> **The problem**: From the line with "Where should I click to: Open the Preferiti" down to the final line of the material below, quote every line exactly and leave out all lines before it.

+===+

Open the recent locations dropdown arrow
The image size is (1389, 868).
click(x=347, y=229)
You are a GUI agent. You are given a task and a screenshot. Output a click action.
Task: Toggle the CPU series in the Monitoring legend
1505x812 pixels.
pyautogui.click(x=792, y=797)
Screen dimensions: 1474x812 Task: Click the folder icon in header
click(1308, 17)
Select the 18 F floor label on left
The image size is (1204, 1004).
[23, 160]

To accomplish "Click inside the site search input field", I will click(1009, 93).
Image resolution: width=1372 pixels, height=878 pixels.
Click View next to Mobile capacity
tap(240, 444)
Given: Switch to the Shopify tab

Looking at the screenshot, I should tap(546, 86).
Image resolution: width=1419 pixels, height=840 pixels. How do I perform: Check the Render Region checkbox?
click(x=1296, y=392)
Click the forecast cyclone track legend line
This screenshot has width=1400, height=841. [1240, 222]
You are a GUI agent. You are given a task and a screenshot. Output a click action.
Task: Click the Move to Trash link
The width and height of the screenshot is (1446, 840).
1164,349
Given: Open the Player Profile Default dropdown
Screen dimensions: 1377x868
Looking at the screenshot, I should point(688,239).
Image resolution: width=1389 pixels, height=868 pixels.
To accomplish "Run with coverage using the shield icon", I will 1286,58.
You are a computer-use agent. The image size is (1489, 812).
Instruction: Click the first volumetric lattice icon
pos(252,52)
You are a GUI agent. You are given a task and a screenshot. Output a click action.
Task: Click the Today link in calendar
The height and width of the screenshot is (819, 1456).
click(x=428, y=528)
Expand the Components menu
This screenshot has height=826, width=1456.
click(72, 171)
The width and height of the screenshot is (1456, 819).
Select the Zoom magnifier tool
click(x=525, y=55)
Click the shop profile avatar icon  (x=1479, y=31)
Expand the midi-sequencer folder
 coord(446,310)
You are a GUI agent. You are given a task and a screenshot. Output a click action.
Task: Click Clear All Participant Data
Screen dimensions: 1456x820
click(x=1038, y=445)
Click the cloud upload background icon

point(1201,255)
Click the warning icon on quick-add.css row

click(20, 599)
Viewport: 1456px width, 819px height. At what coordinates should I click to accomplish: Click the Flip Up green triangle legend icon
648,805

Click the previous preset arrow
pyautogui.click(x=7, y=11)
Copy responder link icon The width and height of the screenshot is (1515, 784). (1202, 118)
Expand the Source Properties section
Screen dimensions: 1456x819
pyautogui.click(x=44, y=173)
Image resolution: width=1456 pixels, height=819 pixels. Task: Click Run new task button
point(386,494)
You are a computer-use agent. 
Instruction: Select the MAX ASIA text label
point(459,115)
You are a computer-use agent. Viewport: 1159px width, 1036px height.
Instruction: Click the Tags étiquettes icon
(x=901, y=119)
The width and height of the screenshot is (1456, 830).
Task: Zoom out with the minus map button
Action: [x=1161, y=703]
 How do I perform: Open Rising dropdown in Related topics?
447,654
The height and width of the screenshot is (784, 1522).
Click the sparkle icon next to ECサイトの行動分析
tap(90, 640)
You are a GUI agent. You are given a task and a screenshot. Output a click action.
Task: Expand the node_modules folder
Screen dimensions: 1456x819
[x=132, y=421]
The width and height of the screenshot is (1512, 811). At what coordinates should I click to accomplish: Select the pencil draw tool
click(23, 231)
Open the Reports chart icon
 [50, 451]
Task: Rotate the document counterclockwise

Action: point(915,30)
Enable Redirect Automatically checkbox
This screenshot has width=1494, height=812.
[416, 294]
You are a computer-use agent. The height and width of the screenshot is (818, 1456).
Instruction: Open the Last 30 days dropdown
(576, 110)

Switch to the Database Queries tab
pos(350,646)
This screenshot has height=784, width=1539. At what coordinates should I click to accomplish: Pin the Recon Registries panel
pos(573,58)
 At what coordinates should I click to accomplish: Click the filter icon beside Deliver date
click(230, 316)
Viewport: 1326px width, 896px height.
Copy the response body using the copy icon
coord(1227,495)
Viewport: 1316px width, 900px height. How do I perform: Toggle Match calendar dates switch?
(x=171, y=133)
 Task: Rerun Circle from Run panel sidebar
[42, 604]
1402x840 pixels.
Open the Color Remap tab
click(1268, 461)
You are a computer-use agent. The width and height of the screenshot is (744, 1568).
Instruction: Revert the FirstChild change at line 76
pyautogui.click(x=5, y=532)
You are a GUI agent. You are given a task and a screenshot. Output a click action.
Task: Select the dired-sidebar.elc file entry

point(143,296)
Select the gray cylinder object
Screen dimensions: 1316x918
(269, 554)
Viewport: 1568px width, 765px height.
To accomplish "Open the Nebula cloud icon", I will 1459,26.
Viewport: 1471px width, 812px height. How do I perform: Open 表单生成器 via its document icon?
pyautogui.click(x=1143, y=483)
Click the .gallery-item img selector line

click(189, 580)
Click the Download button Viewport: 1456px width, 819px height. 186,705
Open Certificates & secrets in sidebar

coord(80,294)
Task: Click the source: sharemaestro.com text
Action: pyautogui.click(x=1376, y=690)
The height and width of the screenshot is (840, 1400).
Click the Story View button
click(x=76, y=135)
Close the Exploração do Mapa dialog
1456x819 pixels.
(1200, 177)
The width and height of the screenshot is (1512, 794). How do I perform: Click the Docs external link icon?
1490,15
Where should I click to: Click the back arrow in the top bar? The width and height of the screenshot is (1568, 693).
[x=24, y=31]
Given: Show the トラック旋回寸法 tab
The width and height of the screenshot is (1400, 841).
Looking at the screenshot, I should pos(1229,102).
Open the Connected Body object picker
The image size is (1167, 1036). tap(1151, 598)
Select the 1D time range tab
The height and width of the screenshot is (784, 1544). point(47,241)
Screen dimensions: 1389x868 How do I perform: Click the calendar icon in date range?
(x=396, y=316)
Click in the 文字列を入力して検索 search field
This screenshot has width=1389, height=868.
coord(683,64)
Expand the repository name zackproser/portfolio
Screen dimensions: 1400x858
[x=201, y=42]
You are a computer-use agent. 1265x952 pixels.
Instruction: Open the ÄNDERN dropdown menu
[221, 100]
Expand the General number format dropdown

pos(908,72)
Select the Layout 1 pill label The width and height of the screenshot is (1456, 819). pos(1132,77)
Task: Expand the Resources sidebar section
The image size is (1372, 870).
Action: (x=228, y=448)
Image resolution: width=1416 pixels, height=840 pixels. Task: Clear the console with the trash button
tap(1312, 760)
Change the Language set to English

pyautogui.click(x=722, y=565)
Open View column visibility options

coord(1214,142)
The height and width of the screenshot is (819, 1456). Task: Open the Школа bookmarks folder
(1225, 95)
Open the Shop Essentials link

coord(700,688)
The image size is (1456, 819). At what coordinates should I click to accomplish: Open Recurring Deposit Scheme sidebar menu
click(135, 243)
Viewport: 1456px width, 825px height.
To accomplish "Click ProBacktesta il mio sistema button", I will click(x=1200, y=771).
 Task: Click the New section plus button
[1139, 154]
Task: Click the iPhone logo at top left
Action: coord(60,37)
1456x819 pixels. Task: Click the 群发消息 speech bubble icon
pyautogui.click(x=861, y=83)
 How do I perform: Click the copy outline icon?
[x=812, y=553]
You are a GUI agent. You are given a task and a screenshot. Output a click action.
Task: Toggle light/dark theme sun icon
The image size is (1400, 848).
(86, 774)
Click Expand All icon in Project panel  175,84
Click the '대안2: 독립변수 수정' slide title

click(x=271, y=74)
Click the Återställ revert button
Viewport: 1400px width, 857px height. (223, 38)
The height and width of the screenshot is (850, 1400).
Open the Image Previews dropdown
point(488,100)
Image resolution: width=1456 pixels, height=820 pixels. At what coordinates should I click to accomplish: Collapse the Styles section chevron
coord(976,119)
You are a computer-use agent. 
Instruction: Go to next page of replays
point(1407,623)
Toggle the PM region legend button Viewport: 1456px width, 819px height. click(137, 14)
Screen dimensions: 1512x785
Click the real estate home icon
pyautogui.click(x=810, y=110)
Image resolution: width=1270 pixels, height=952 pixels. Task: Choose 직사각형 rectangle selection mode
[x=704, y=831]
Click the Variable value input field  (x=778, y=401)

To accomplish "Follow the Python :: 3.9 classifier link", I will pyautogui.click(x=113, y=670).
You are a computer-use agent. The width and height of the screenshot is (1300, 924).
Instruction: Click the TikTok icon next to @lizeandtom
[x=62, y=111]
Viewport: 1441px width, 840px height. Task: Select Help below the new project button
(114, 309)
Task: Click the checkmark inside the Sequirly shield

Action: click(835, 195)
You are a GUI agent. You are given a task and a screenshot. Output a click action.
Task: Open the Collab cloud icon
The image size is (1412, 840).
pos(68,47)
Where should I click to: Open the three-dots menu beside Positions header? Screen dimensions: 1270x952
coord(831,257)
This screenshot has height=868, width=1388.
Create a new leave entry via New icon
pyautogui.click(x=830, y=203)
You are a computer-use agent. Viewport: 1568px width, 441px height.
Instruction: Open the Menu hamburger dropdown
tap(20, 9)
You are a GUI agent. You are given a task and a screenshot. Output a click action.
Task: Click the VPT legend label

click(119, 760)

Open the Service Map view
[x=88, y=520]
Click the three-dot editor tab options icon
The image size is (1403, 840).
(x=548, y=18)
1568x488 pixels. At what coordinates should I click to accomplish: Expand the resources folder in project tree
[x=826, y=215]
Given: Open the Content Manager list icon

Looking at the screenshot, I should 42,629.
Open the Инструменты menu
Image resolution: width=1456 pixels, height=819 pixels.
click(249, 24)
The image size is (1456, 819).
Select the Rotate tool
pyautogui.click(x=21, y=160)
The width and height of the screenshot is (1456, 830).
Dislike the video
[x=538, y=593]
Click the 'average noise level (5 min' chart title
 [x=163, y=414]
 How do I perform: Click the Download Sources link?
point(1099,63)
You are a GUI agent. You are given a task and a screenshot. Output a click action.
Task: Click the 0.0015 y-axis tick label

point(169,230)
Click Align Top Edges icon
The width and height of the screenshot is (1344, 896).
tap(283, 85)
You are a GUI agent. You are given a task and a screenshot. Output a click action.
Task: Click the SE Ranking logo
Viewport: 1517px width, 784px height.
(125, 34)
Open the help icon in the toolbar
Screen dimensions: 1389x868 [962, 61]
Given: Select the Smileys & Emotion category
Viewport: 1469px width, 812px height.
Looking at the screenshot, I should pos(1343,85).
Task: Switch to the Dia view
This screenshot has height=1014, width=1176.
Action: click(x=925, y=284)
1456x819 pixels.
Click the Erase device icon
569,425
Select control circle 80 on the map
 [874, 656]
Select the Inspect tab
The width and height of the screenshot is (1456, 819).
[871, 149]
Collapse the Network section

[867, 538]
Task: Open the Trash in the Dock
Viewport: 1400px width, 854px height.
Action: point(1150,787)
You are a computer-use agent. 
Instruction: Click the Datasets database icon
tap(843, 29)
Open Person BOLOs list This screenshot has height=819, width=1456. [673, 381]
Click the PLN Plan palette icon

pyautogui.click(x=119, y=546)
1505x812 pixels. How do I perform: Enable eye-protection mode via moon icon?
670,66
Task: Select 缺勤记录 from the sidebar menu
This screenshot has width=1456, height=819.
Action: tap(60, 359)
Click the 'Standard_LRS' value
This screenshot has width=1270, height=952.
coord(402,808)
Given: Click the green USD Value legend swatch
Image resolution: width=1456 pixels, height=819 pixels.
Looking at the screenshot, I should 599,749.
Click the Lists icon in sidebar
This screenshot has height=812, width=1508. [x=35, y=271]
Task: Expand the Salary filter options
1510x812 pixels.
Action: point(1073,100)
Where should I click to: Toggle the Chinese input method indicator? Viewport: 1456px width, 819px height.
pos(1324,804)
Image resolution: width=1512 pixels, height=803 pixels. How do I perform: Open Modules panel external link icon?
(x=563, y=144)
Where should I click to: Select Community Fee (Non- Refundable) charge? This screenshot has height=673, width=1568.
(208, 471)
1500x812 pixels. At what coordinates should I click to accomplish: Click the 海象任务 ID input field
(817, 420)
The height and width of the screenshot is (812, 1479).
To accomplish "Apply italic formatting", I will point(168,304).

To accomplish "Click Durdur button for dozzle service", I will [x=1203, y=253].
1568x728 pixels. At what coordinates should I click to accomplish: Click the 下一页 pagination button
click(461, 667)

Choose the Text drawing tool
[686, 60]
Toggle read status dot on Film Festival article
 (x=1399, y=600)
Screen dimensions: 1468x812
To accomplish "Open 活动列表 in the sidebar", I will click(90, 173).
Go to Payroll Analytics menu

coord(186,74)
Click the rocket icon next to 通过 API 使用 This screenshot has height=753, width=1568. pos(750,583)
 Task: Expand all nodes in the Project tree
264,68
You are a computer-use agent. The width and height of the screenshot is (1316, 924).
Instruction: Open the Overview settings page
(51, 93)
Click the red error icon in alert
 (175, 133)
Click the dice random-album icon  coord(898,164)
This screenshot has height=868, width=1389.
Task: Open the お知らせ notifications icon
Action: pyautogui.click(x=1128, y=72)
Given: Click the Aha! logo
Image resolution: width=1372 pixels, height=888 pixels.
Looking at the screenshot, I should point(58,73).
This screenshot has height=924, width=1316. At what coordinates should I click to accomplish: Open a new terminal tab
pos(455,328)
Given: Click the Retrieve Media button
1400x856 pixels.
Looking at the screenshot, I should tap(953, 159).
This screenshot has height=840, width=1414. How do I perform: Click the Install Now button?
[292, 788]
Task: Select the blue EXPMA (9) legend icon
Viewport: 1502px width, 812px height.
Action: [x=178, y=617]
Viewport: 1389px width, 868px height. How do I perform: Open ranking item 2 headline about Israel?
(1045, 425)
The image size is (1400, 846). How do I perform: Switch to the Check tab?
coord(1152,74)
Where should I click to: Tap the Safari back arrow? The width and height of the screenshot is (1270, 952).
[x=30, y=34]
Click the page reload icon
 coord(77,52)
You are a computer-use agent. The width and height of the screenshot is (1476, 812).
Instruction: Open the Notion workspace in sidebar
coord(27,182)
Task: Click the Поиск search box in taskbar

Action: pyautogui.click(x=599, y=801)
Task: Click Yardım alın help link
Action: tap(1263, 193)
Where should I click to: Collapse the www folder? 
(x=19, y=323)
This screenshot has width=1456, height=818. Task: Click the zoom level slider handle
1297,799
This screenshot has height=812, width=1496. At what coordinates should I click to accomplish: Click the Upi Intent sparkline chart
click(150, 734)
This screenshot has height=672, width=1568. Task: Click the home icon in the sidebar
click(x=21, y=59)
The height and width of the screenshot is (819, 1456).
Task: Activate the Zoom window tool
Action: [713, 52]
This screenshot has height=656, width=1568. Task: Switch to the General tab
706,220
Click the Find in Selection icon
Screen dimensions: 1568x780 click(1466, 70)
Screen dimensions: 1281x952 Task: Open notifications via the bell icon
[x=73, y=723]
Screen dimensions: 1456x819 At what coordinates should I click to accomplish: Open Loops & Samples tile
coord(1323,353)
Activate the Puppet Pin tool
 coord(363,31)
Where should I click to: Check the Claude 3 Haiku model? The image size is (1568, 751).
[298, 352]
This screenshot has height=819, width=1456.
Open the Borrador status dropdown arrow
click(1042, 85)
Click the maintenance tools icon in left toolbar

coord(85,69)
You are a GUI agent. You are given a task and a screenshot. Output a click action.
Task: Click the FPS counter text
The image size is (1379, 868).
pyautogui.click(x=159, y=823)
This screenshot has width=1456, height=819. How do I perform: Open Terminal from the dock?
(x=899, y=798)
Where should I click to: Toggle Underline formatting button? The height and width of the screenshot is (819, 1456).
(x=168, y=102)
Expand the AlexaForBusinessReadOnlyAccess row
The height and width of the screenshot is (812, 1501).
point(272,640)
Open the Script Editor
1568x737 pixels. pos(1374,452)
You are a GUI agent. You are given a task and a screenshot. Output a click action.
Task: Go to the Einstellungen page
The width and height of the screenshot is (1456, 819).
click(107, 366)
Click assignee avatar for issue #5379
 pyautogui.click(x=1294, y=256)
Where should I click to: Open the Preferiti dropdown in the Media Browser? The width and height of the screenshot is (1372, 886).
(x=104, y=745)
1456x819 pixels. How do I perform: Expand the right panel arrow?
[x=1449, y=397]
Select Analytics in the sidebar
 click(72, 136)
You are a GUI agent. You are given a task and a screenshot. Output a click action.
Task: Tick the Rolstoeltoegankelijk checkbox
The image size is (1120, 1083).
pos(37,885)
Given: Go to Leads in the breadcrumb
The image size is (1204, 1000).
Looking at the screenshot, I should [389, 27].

+===+

> **The completed task**:
Where should I click to: Open the Preferiti dropdown in the Media Browser? The width and height of the screenshot is (1372, 886).
(x=104, y=745)
1456x819 pixels. How do I perform: Expand the right panel arrow?
[x=1449, y=397]
Select Analytics in the sidebar
 click(72, 136)
You are a GUI agent. You are given a task and a screenshot. Output a click action.
Task: Tick the Rolstoeltoegankelijk checkbox
The image size is (1120, 1083).
pos(37,885)
Given: Go to Leads in the breadcrumb
The image size is (1204, 1000).
Looking at the screenshot, I should [389, 27].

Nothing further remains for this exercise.